Prowadzone przez prokuraturę w Bonn śledztwo przeciwko byłemu kanclerzowi Niemiec Helmutowi Kohlowi może zostać zawieszone w zamian za wpłacenie grzywny w wysokości około 300 tysięcy marek. Oficjalna decyzja zapadnie w lutym.

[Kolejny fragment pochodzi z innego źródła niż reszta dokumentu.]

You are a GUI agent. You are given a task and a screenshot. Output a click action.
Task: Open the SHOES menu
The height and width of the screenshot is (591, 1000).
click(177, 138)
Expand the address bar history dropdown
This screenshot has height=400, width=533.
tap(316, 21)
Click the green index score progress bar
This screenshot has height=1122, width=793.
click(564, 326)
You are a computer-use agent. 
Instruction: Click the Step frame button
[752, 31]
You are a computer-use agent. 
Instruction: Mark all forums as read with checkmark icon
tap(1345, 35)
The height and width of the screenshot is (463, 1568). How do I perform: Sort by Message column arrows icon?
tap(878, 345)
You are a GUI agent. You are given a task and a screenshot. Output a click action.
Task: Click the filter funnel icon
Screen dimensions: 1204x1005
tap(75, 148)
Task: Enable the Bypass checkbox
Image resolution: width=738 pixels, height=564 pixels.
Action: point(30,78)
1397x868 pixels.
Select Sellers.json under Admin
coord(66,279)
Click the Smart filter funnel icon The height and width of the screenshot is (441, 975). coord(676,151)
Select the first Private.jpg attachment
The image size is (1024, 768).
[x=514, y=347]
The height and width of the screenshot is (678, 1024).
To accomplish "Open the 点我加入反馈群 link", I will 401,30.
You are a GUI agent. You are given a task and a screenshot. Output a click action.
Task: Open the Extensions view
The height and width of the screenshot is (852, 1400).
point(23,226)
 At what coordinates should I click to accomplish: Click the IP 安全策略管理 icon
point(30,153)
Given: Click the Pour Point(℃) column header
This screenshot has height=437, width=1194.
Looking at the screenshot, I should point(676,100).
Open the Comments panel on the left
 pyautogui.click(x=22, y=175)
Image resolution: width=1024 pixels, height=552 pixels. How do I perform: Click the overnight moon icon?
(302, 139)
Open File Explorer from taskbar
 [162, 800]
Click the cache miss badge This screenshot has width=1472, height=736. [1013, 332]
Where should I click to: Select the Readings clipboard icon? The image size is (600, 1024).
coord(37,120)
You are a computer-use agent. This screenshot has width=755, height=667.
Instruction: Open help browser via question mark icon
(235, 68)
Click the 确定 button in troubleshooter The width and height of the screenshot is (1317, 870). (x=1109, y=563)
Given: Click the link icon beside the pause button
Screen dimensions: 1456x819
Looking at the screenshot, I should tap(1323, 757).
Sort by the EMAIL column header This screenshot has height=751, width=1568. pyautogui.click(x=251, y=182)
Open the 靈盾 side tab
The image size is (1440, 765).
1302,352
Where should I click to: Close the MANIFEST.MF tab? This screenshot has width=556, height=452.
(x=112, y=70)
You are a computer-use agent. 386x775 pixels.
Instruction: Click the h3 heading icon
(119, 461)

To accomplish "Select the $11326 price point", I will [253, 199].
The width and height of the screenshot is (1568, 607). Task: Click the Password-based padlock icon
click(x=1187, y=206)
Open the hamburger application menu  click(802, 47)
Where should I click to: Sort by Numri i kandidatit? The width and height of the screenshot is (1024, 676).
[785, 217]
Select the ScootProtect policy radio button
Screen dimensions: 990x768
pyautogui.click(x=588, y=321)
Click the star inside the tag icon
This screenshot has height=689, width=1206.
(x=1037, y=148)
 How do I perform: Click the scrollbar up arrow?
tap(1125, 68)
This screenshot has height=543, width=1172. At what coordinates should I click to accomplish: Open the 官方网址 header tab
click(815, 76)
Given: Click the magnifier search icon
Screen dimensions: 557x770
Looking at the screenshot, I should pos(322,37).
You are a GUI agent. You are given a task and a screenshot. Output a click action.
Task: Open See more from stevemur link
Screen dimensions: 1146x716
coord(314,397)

Niemiecki kodeks postępowania karnego przewiduje możliwość odstąpienia od oskarżenia w zamian za finansowe świadczenie". W przypadku takiego rozwiązania Kohl pozostałby osobą nie karaną. Bońska prokuratura wszczęła 3 stycznia 2000 r. postępowanie wyjaśniające przeciwko Kohlowi, podejrzewając byłego szefa rządu i równocześnie przewodniczącego CDU o działanie na szkodę finansową własnej partii. Kohl przyznał przedtem, że w latach 1993-98 przyjął od anonimowych sponsorów datki w wysokości 2 mln marek. Pieniądze nie zostały zaksięgowane jako subwencje dla partii, co było niezgodne z ustawą. Władze CDU musiały zwrócić otrzymane środki i zapłacić grzywnę. Kohl naprawił wyrządzoną CDU szkodę, przekazując partii 8 mln marek, które zebrał od swoich sympatyków na wiosnę ubiegłego roku. 700 tysięcy marek z tej sumy pochodziło ze środków, uzyskanych w wyniku zastawienia swojego prywatnego domu.